Driving Home for Christmas didn’t do any of that. Sonically, it was a pre-Spector record, pre-rock’n’roll in fact – with twinkling pianos and Sinatra-grade strings over a gentle beat – so it’s not packed with the signifiers of contemporary Christmas hits. Lyrically, well, nothing much happens, very much like driving up the A1. He’s not even longing for home, or craving his baby’s love, or fighting the traffic to get there as quick as he can. He’s just sitting in traffic, looking forward to getting home.

Christmas 1988 was not a vintage season for festive records. Mistletoe and Wine by Cliff Richard was the Christmas No 1, but there was no other Christmas song until Alexander O’Neal’s Christmas Song at No 30. Mary’s Boy Child (Megamix) was at 52, with Driving Home for Christmas at 53.

But Driving Home for Christmas, precisely because it doesn’t impose itself, didn’t wear out its welcome in the way some Christmas songs do. Its refusal to don the sonic bells and whistles of the second half of the 80s means it hasn’t dated: it was designed to sound nostalgic, and with so many ideas of the perfect Christmas crystallised from the pop culture of the 1950s and 60s, its particular nostalgia has never aged.

Rea couldn’t go the whole hog and namecheck the A1 and the landmarks on the way to Teesside, because you can’t do road songs in Britain. Instead, when he’s “top to toe in tailbacks”, he knows there’ll “soon be a freeway”. Not in Lincolnshire, there won’t.

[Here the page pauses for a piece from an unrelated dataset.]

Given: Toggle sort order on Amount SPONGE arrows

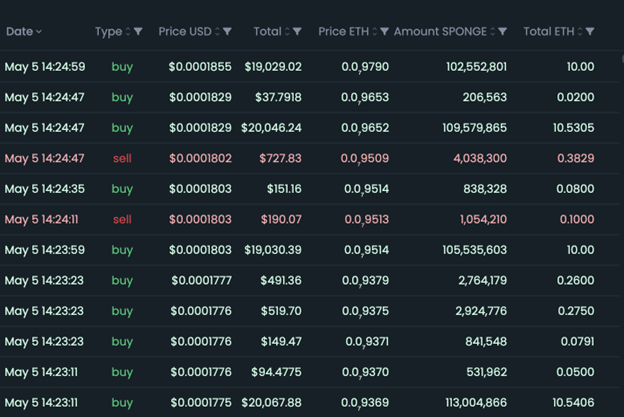Looking at the screenshot, I should pyautogui.click(x=491, y=32).
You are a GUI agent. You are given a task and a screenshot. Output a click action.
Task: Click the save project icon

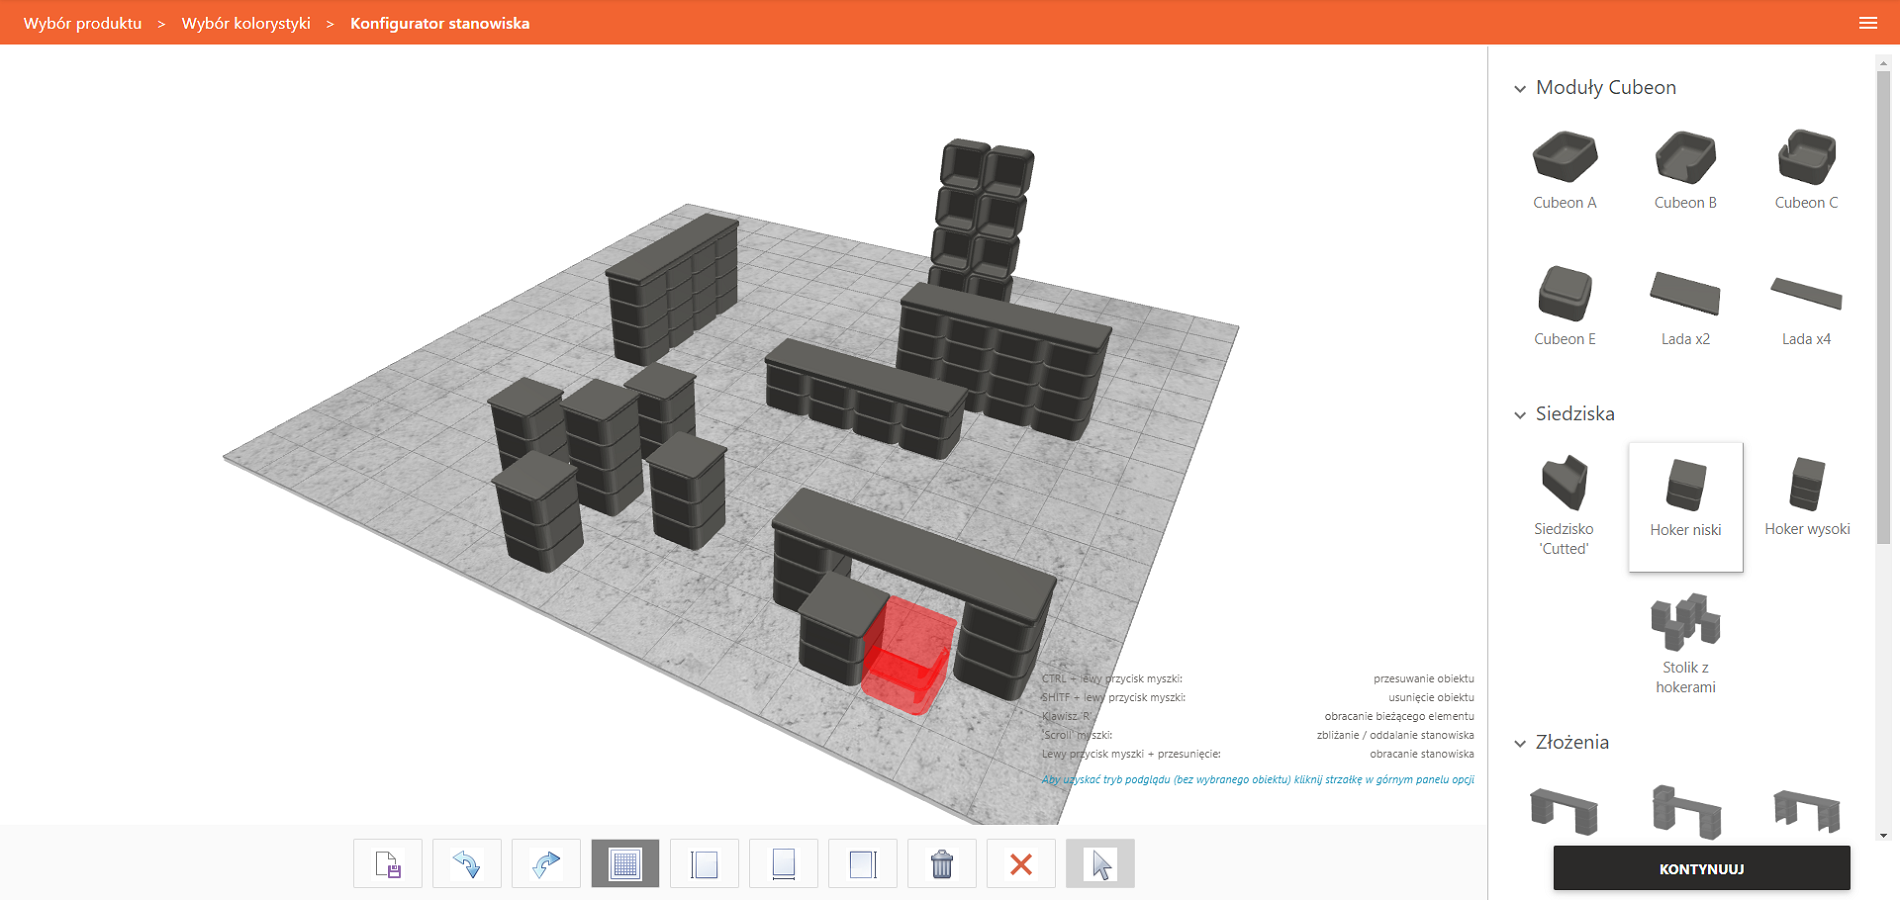click(387, 863)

Nevertheless, its emotional restraint captures a truth for most of us – that Christmas is rarely a time of incredible drama, but one of smaller pleasures and simple joys. Most of us will never hear sleigh bells jingling, ring-ting-tingling either. Nor, if we have any sense, do we wish it could be Christmas every day. But almost all of us have sat in an unmoving car, surrounding by the grey drear of winter, and wished we were at the other end of the journey. “I take a look at the driver next to me, he’s just the same” is perhaps the most affecting line.

Driving Home for Christmas was first released as a B-side because Rea thought Christmas songs were novelties, and he didn’t want to draw attention to it. It may be an atypical song for him, but it’s not a novelty. It’s a perfect cardigan in which to envelop yourself.